I am encountering an error when creating a pipeline run (train) for an OOTB NER model in ai center. I converted my dataset to JSON format as per documentation (AI Center - Custom Named Entity Recognition).
Despite following the format shown in documentation (and trying various layouts for the json), the pipeline run fails and I receive the below error:
ERROR: Training failed for pipeline type: TRAIN_ONLY, error: list indices must be integers or slices, not str
As mentioned above, I’ve tried various layouts (these are only 2 of many more layouts I have tried, including the layout in documentation):
[
{
"text": "33 COLONIAL CT WEST MIFFLIN, WA 17340",
"entities": [
{
"entity": "ADDR_NUMBER",
"value": "33",
"start_index": 0,
"end_index": 2
},
{
"entity": "STREET",
"value": "COLONIAL CT",
"start_index": 3,
"end_index": 14
},
{
"entity": "CITY",
"value": "WEST MIFFLIN",
"start_index": 15,
"end_index": 27
},
{
"entity": "STATE",
"value": "WA",
"start_index": 29,
"end_index": 31
},
{
"entity": "ZIPCODE",
"value": "17340",
"start_index": 32,
"end_index": 37
}
]
}
]
{
"data": [
{
"text": "123 Main Street Springfield, IL 12345",
"entities": [
{
"start": 0,
"end": 3,
"entity": "ADDR_NUMBER"
},...
I’ve tried every combination of environment variables:
-
dataset.input_format:
json -
dataset.input_column_name:
text -
dataset.output_column_name:
entities -
dataset.input_format:
json -
dataset.input_column_name:
data.text -
dataset.output_column_name:
data.entities
I’ve tried 1, 100, and 8000 records from a dataset standpoint. I’ve tried removing all special characters, including commas (even though these aren’t excluded in the documentation’s example). I’ve tried converting to json from both csv and csv UTF-8 formats. The only way I can get past this error is by having one record like so:
{
"text": "123 Main Street Springfield, IL 12345",
"entities": [
{
"entity": "ADDR_NUMBER"
"value": "123",
"start": 0,
"end": 3,
},...
but that fails due to there only being 1 record. When I add two records like so…
{
"text": "123 Main Street Springfield, IL 12345",
"entities": [
{
"entity": "ADDR_NUMBER"
"value": "123",
"start": 0,
"end": 3,
},...
{
"text": "123 Main Street Springfield, IL 12345",
"entities": [
{
"entity": "ADDR_NUMBER"
"value": "123",
"start": 0,
"end": 3,
},...
it fails with an “ERROR: extra data at line xyz”. I think it’s safe to assume it’s not the data itself that is causing the issue. I’ve exhausted all possibilities. I even tried using the UiPath’s own JSON from the above documentation and that failed (improper escape character error. If I resolve this error then add a second record it fails due to “extra data at line xyz”

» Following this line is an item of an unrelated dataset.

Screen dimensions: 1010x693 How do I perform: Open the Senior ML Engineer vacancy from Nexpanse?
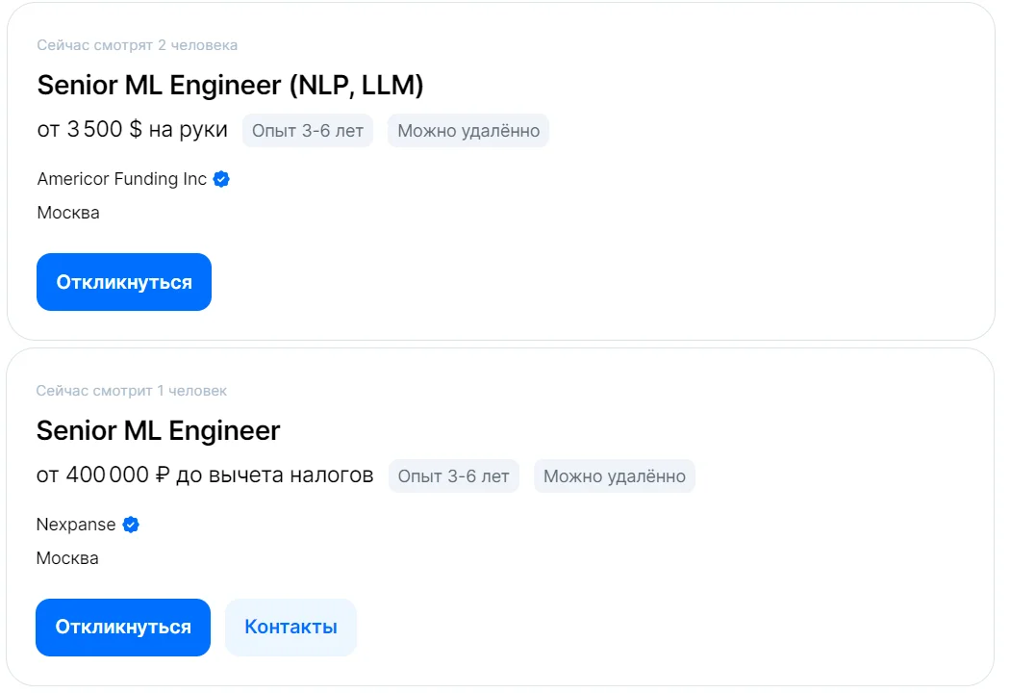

I’ve explored UiPath forums and the closest thing I could find related to my issue can be seen here:
The initial step in resolving this issue as per the above post seems to be that I need to convert my training data to CoNLL format. Despite this being a relatively new post, this answer seems to be outdated as it is directly contradicted by UiPath documentation itself (link below):
Custom Named Entity Recognition:
“This model allows you to bring your own dataset tagged with entities you want to extract. The training and evaluation datasets need to be in either CoNLL or JSON format.”
I’m not sure what I am doing wrong (perhaps I am overlooking something painfully obvious). At this point I am considering moving to an alternate format, but given the difficulty I am have with the json format, I’m a little reluctant to try another format only to find out that it too fails. Any feedback or suggestions are greatly appreciated.